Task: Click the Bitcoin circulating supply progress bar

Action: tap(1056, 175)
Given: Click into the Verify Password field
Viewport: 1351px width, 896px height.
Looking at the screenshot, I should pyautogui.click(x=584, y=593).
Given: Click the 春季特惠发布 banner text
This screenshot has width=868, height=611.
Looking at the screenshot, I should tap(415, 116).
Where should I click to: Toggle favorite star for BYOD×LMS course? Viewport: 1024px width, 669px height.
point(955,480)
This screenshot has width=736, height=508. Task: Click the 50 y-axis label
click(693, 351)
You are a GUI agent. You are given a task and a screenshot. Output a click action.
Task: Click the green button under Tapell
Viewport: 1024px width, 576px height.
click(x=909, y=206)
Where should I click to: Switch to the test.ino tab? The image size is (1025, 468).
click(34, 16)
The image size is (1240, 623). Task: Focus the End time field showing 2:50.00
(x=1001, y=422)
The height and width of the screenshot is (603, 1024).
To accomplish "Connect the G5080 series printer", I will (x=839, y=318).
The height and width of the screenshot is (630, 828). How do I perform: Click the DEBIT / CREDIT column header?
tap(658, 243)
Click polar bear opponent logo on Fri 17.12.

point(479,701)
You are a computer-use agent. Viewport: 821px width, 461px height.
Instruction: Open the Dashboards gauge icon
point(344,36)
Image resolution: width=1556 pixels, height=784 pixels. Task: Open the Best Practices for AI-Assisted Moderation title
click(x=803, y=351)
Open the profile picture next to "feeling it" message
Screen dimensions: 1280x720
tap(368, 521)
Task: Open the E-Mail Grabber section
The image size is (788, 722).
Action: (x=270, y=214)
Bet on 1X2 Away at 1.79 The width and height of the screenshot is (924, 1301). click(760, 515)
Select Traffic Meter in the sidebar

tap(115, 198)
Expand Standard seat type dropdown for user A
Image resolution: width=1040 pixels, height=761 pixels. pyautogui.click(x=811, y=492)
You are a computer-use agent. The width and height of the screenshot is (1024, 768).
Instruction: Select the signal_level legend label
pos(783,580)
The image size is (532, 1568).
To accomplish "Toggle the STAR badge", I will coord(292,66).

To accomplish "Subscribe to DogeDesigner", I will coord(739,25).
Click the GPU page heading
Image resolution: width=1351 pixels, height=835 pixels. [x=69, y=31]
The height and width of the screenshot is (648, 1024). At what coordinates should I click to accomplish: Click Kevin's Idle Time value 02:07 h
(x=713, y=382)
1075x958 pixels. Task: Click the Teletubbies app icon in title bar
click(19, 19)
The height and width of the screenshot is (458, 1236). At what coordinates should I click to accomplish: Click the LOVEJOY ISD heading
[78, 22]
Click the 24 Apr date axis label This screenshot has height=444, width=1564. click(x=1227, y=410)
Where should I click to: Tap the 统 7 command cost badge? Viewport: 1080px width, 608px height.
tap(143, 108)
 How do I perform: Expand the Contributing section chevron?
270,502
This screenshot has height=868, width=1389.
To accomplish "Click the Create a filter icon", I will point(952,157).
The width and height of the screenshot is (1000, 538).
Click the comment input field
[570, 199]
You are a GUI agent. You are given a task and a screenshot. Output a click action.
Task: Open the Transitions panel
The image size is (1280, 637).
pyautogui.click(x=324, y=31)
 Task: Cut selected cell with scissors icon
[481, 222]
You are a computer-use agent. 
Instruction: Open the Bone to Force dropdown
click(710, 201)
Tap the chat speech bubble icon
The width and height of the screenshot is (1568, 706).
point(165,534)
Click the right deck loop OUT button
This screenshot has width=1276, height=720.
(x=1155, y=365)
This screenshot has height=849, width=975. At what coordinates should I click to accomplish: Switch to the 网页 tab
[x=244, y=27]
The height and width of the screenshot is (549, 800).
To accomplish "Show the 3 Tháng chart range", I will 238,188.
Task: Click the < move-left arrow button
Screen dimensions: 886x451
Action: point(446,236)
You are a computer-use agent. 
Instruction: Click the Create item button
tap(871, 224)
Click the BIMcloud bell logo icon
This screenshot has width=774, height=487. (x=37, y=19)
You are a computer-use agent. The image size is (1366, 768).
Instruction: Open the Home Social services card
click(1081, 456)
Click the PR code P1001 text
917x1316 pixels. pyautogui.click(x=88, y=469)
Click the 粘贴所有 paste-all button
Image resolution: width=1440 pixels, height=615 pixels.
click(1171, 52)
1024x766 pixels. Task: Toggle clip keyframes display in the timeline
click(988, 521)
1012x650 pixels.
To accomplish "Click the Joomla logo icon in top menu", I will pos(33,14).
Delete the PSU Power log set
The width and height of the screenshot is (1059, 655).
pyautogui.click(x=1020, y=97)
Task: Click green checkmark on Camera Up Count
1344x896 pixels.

▶ THE TASK: Could you please print the entire listing exactly?

▶ RESPONSE AREA:
Task: Click the Bitcoin circulating supply progress bar

Action: tap(1056, 175)
Given: Click into the Verify Password field
Viewport: 1351px width, 896px height.
Looking at the screenshot, I should pyautogui.click(x=584, y=593).
Given: Click the 春季特惠发布 banner text
This screenshot has width=868, height=611.
Looking at the screenshot, I should tap(415, 116).
Where should I click to: Toggle favorite star for BYOD×LMS course? Viewport: 1024px width, 669px height.
point(955,480)
This screenshot has width=736, height=508. Task: Click the 50 y-axis label
click(693, 351)
You are a GUI agent. You are given a task and a screenshot. Output a click action.
Task: Click the green button under Tapell
Viewport: 1024px width, 576px height.
click(x=909, y=206)
Where should I click to: Switch to the test.ino tab? The image size is (1025, 468).
click(34, 16)
The image size is (1240, 623). Task: Focus the End time field showing 2:50.00
(x=1001, y=422)
The height and width of the screenshot is (603, 1024).
To accomplish "Connect the G5080 series printer", I will (x=839, y=318).
The height and width of the screenshot is (630, 828). How do I perform: Click the DEBIT / CREDIT column header?
tap(658, 243)
Click polar bear opponent logo on Fri 17.12.

point(479,701)
You are a computer-use agent. Viewport: 821px width, 461px height.
Instruction: Open the Dashboards gauge icon
point(344,36)
Image resolution: width=1556 pixels, height=784 pixels. Task: Open the Best Practices for AI-Assisted Moderation title
click(x=803, y=351)
Open the profile picture next to "feeling it" message
Screen dimensions: 1280x720
tap(368, 521)
Task: Open the E-Mail Grabber section
The image size is (788, 722).
Action: (x=270, y=214)
Bet on 1X2 Away at 1.79 The width and height of the screenshot is (924, 1301). click(760, 515)
Select Traffic Meter in the sidebar

tap(115, 198)
Expand Standard seat type dropdown for user A
Image resolution: width=1040 pixels, height=761 pixels. pyautogui.click(x=811, y=492)
You are a computer-use agent. The width and height of the screenshot is (1024, 768).
Instruction: Select the signal_level legend label
pos(783,580)
The image size is (532, 1568).
To accomplish "Toggle the STAR badge", I will coord(292,66).

To accomplish "Subscribe to DogeDesigner", I will coord(739,25).
Click the GPU page heading
Image resolution: width=1351 pixels, height=835 pixels. [x=69, y=31]
The height and width of the screenshot is (648, 1024). At what coordinates should I click to accomplish: Click Kevin's Idle Time value 02:07 h
(x=713, y=382)
1075x958 pixels. Task: Click the Teletubbies app icon in title bar
click(19, 19)
The height and width of the screenshot is (458, 1236). At what coordinates should I click to accomplish: Click the LOVEJOY ISD heading
[78, 22]
Click the 24 Apr date axis label This screenshot has height=444, width=1564. click(x=1227, y=410)
Where should I click to: Tap the 统 7 command cost badge? Viewport: 1080px width, 608px height.
tap(143, 108)
 How do I perform: Expand the Contributing section chevron?
270,502
This screenshot has height=868, width=1389.
To accomplish "Click the Create a filter icon", I will point(952,157).
The width and height of the screenshot is (1000, 538).
Click the comment input field
[570, 199]
You are a GUI agent. You are given a task and a screenshot. Output a click action.
Task: Open the Transitions panel
The image size is (1280, 637).
pyautogui.click(x=324, y=31)
 Task: Cut selected cell with scissors icon
[481, 222]
You are a computer-use agent. 
Instruction: Open the Bone to Force dropdown
click(710, 201)
Tap the chat speech bubble icon
The width and height of the screenshot is (1568, 706).
point(165,534)
Click the right deck loop OUT button
This screenshot has width=1276, height=720.
(x=1155, y=365)
This screenshot has height=849, width=975. At what coordinates should I click to accomplish: Switch to the 网页 tab
[x=244, y=27]
The height and width of the screenshot is (549, 800).
To accomplish "Show the 3 Tháng chart range", I will 238,188.
Task: Click the < move-left arrow button
Screen dimensions: 886x451
Action: point(446,236)
You are a computer-use agent. 
Instruction: Click the Create item button
tap(871, 224)
Click the BIMcloud bell logo icon
This screenshot has width=774, height=487. (x=37, y=19)
You are a computer-use agent. The image size is (1366, 768).
Instruction: Open the Home Social services card
click(1081, 456)
Click the PR code P1001 text
917x1316 pixels. pyautogui.click(x=88, y=469)
Click the 粘贴所有 paste-all button
Image resolution: width=1440 pixels, height=615 pixels.
click(1171, 52)
1024x766 pixels. Task: Toggle clip keyframes display in the timeline
click(988, 521)
1012x650 pixels.
To accomplish "Click the Joomla logo icon in top menu", I will pos(33,14).
Delete the PSU Power log set
The width and height of the screenshot is (1059, 655).
pyautogui.click(x=1020, y=97)
Task: Click green checkmark on Camera Up Count
1344x896 pixels.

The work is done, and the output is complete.